Using the lines below, work out the count of those that hold "will". Give the number only.

─── EXERCISE DATA

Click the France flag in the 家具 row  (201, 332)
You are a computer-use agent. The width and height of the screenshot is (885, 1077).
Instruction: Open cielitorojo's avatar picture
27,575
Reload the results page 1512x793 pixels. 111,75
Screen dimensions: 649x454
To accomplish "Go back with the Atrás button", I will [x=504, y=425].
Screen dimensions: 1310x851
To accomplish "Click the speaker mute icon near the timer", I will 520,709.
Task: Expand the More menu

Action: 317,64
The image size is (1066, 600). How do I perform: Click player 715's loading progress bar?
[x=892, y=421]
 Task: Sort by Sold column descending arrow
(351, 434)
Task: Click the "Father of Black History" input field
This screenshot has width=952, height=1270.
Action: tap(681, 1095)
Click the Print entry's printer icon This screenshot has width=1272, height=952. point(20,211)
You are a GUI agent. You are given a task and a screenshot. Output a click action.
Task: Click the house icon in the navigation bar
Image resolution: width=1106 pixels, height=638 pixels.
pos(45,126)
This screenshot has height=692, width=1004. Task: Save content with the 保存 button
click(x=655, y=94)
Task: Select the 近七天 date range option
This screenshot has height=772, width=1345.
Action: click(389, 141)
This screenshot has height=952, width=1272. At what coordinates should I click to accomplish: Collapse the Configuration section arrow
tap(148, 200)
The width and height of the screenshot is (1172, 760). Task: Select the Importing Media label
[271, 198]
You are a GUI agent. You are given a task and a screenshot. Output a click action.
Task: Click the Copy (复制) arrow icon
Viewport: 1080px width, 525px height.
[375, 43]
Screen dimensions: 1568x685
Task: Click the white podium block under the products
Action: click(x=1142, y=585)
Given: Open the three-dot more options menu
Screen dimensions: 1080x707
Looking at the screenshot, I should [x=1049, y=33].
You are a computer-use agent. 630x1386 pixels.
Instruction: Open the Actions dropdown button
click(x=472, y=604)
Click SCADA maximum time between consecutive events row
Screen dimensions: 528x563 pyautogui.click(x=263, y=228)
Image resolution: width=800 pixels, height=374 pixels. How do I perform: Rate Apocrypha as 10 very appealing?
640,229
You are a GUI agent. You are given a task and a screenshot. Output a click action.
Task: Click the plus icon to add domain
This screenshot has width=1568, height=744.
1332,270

──────

| SOLUTION TO THIS TASK |
2